_WHAT YOU SHOULD DO:_
The finished copy must match the records exactly, except that it contains no pictures.

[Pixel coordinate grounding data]
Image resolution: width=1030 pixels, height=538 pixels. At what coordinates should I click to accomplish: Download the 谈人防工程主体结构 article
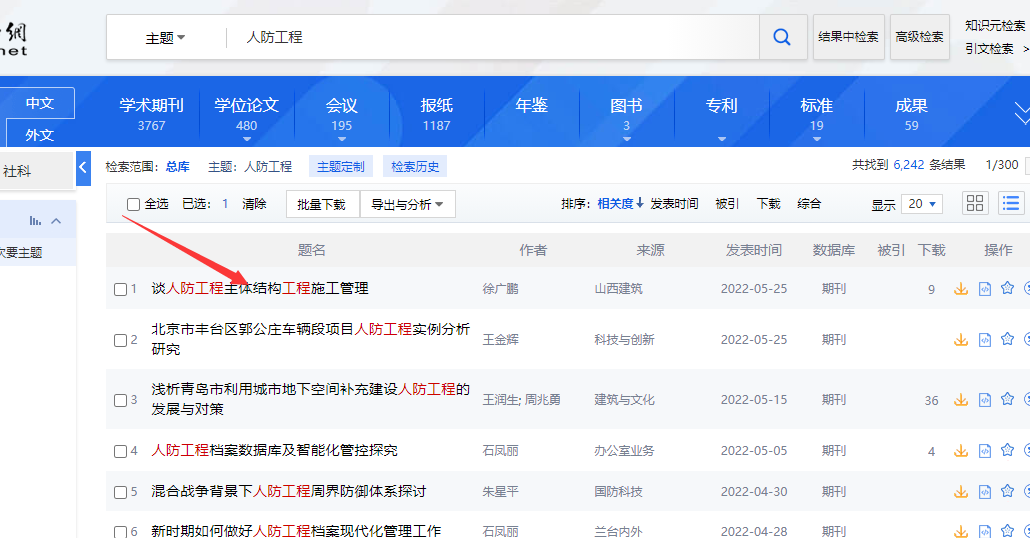961,289
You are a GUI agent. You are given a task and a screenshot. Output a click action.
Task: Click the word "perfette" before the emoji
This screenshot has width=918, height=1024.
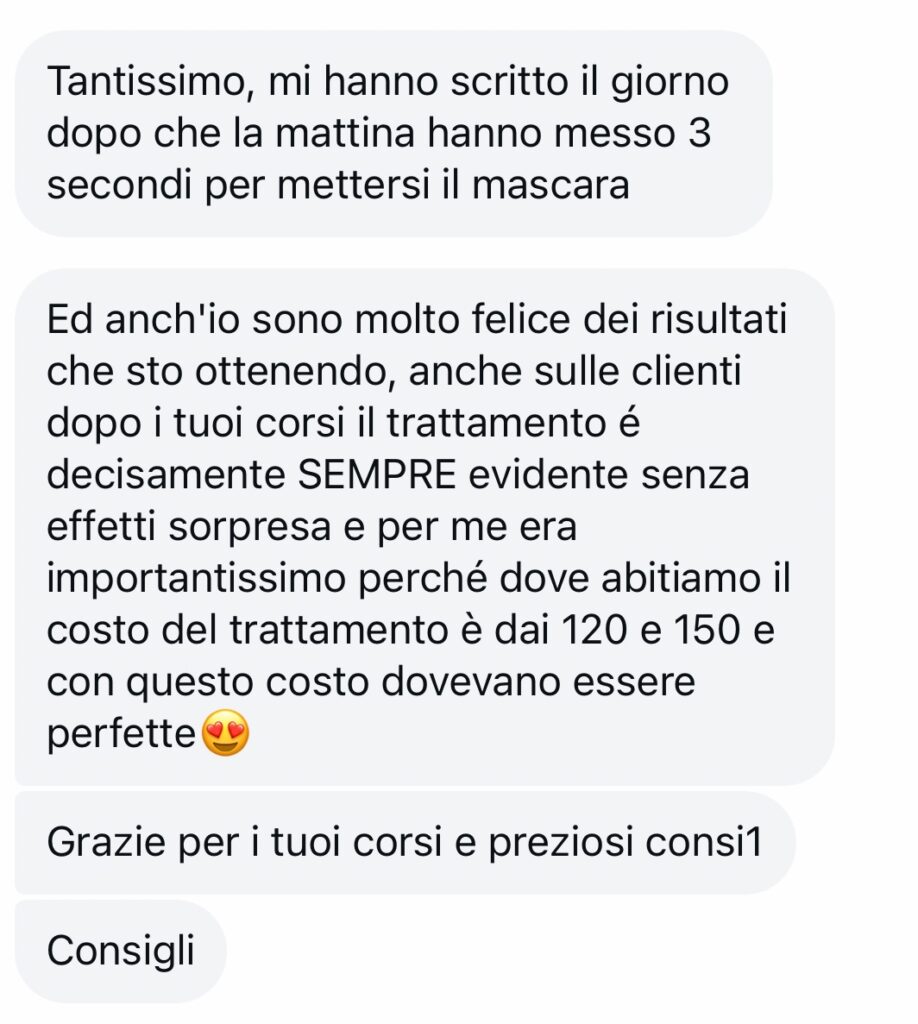[x=121, y=735]
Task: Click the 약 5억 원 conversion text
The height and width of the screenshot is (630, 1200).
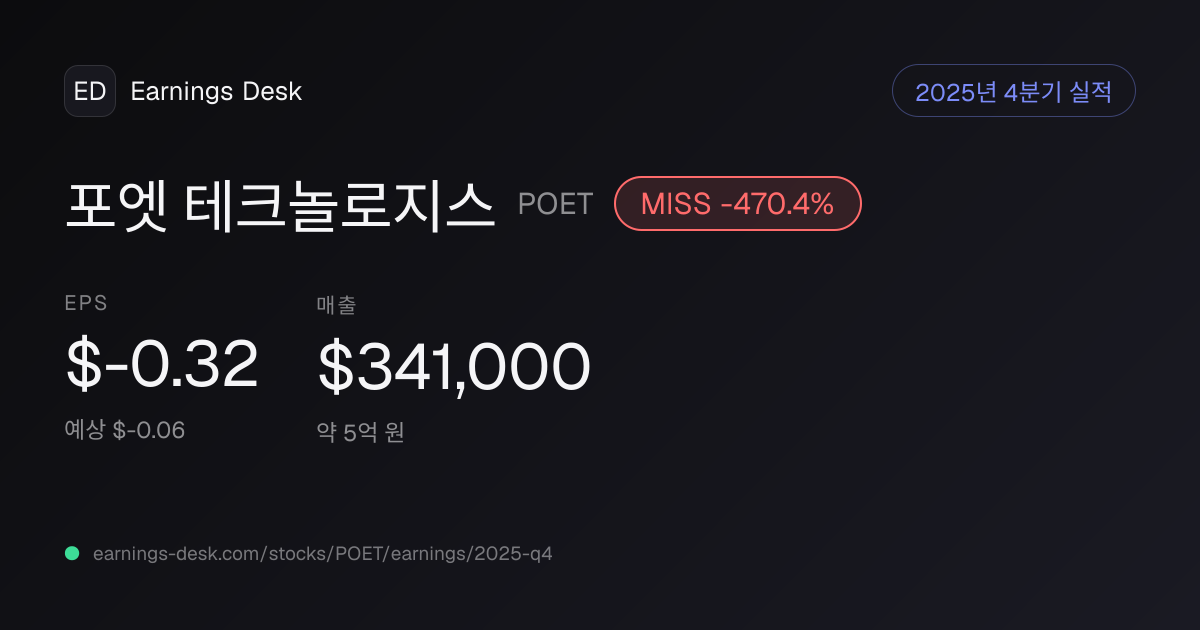Action: pyautogui.click(x=361, y=432)
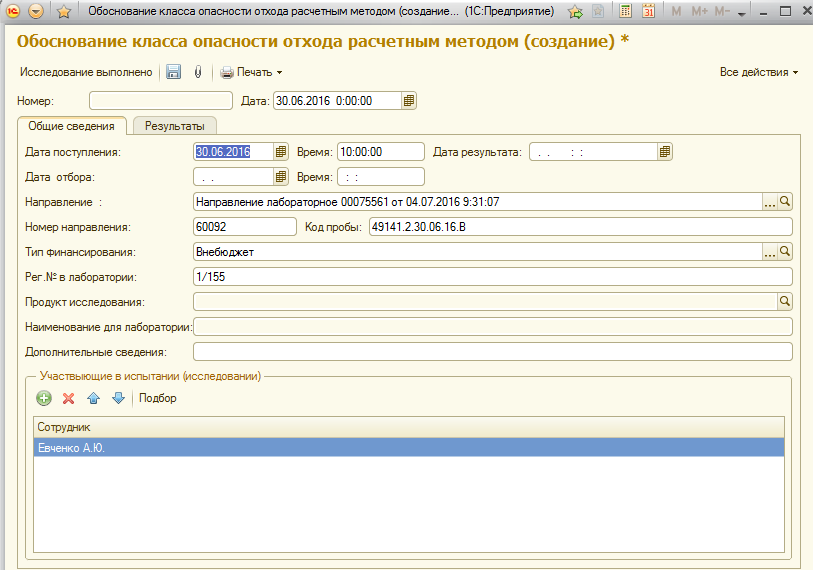Delete employee row with red X icon
This screenshot has height=570, width=813.
pyautogui.click(x=69, y=398)
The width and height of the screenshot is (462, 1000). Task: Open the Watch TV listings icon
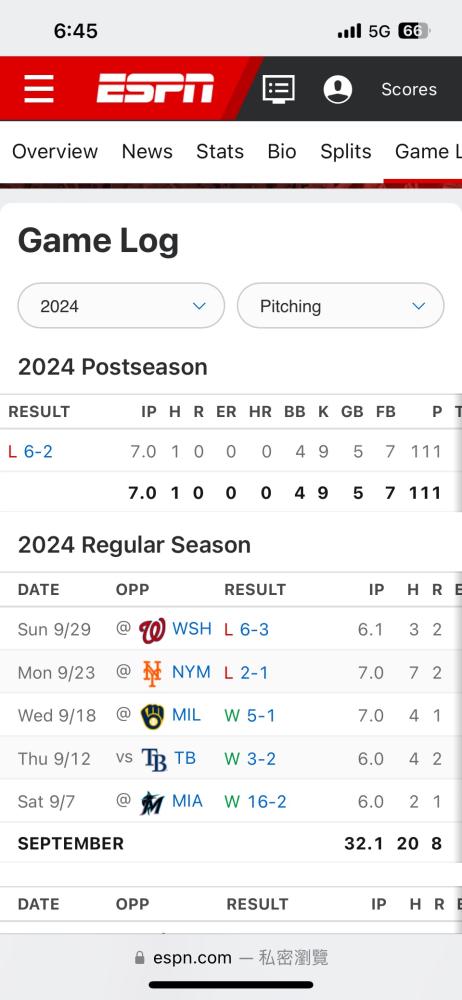click(x=278, y=89)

_SOLUTION TO THIS EXERCISE:_
Image resolution: width=1030 pixels, height=538 pixels. At what coordinates should I click to accomplish: Download the 谈人防工程主体结构 article
961,289
You are a GUI agent. You are given a task and a screenshot. Output a click action.
Task: Click the word "perfette" before the emoji
This screenshot has width=918, height=1024.
[x=121, y=735]
Task: Click the 약 5억 원 conversion text
The height and width of the screenshot is (630, 1200).
Action: pyautogui.click(x=361, y=432)
Delete employee row with red X icon
This screenshot has height=570, width=813.
pyautogui.click(x=69, y=398)
The width and height of the screenshot is (462, 1000). Task: Open the Watch TV listings icon
click(x=278, y=89)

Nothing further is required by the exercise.